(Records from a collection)
▶
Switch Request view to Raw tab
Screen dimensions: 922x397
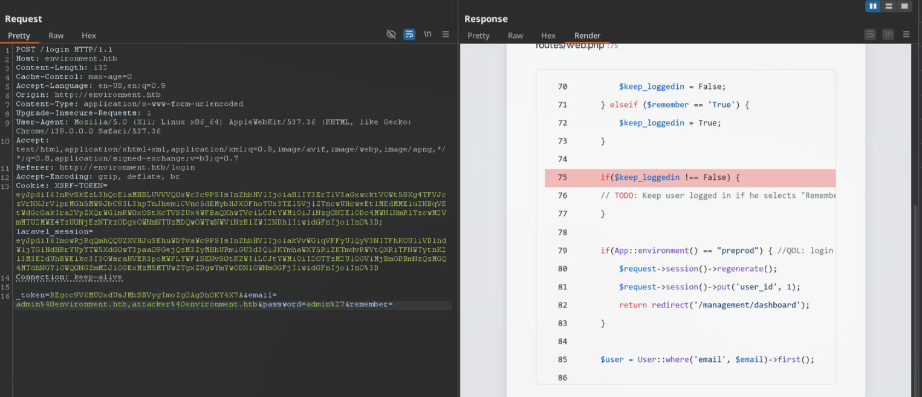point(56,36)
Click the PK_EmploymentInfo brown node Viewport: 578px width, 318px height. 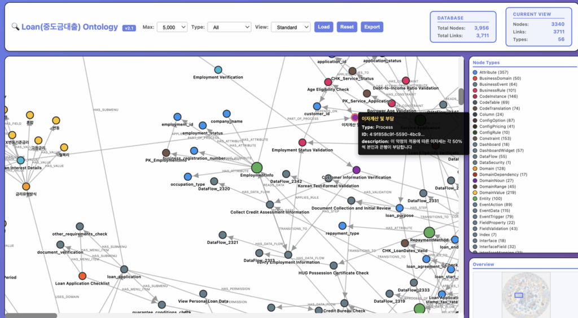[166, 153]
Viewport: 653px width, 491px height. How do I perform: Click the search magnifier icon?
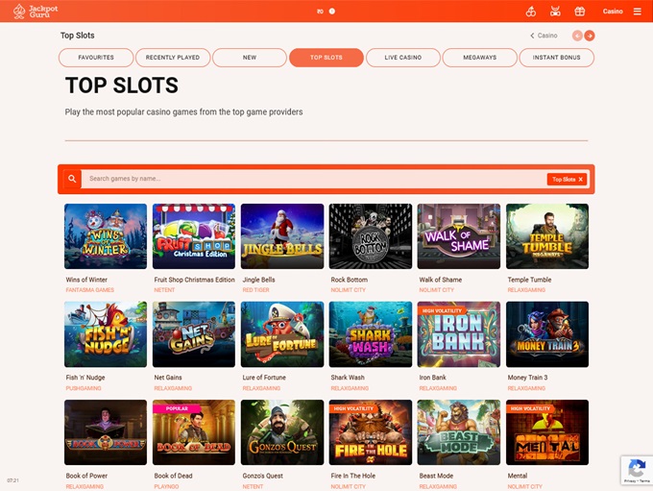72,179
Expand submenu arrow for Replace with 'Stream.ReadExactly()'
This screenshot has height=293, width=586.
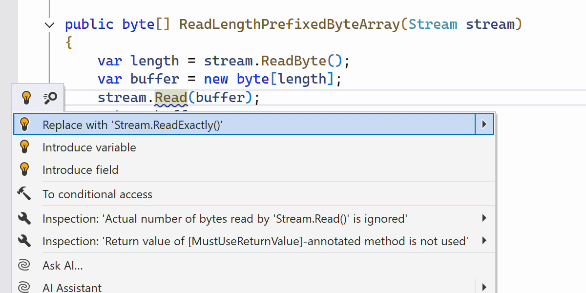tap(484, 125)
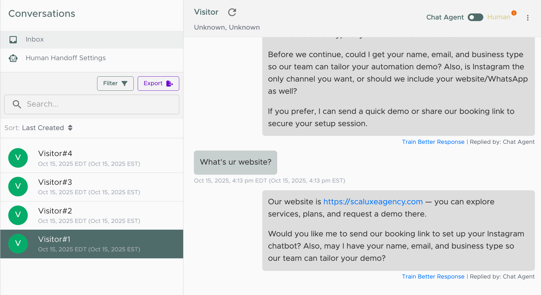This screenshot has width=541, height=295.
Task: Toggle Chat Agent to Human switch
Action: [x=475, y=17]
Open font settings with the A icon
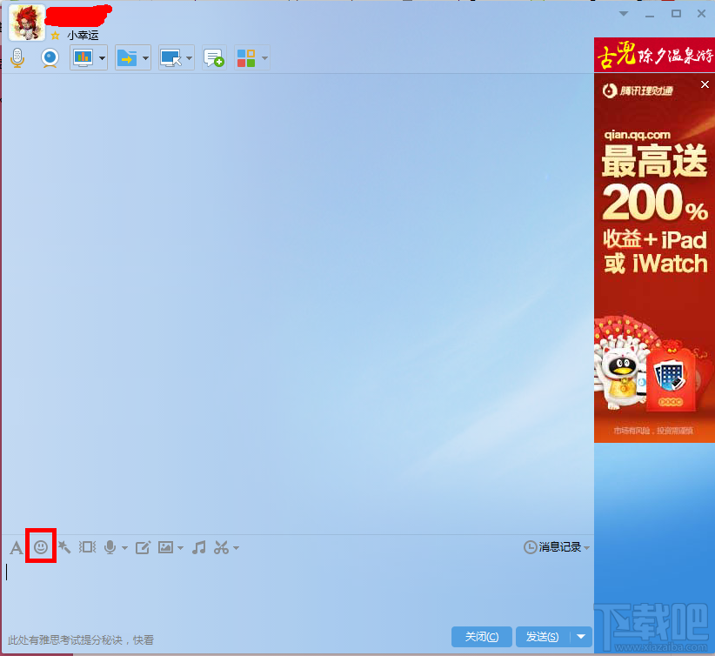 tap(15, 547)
◀
→ ACTION ITEM:
Exactly as they appear, repeat the lines from the one containing "This screenshot has height=293, width=586." through the last line of the entries, counting both ends. Pictures stay out.

→ EXPECTED ANSWER:
This screenshot has height=293, width=586.
tap(484, 125)
This screenshot has width=541, height=295.
Task: Toggle Chat Agent to Human switch
Action: [x=475, y=17]
Open font settings with the A icon
 tap(15, 547)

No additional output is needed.